Does a non-verbal baby really need a mom’s eye contact and “baby talk?” Does a sulky teenager really want to chat with her mom? The developmental cost of doing without these critical interactions has yet to be measured. Kids are giving up and retreating to their phones or iPods. Without realizing it, many parents exchange interaction with their tech for interaction with their kids.
- At three months old an infant needs to see a mother’s facial expressions, hear her tone, watch her mouth, feel her caress, and absorb her language patterns.
- At three years old a child needs to hear the cadence of his mom’s reading, listen to her ideas in play, watch her model household chores, and hear the intonation of questions and answers.
- At ten years old a child needs to verbalize tasks, hear principles repeated, and observe body language that accompany directions and answers.
- At thirteen years old a child needs to share about social challenges, discuss what they’re learning, hear various levels of questions, and see how eye contact reinforces conversation.
If mom is preoccupied with her phone, texting, playing a game, or reading a blog (??) when a child should have her attention, learning will be incomplete, stunted, or malnourished. There is no substitute for the example, stimulation, and motivation of a mother’s interaction.
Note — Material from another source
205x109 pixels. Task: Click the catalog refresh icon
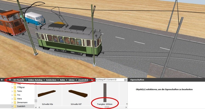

Moments of waiting at the doctor’s office, restaurant, church, or home are windows of opportunity for a parent to communicate with a child; how sad if the gap is plugged with an artificial substitute. Kids start to learn the art of sharing when they are just little. An iPad, phone, tv, or other tech device can not ever take the place of a mother.
How will you know if you’re too tied to tech instead of being attentive to your kids? When one of my kids said, “Mom you’re always on your computer,” I knew I needed to get a tech-grip. When I found myself struggling to ignore a message so I could go for a walk with the kids, I knew I needed to get a tech-grip. Do you need to get a tech-grip to get your kids to share?
How to get kids to share
- STOP – Teach them the critical habit of stillness by modeling self-control and doing it together.
- LOOK – Teach them to pay attention in a conversation and focus on a person; eye contact is key.
- LISTEN – Teach them to communicate by eliminating distractions, being clear about your objective and practicing this skill fading in today’s world.
Like a teacher with an objective for her students, a parent must commit to producing healthy development mentally, emotionally, and verbally. To do that, we have to be available. Regardless of the school setting parents choose for their children, controlling tech makes you available to “talk of <God’s truth> when you sit in your house, and when you walk by the way, and when you lie down, and when you rise” (Deut 6:7).
We have to be available to interact. Kids will share if we will listen. Maybe this goes for boyfriends and husbands and friends, too. But for this “Back-to-School Season,” let’s apply this truth to children. Kids will share if we will listen.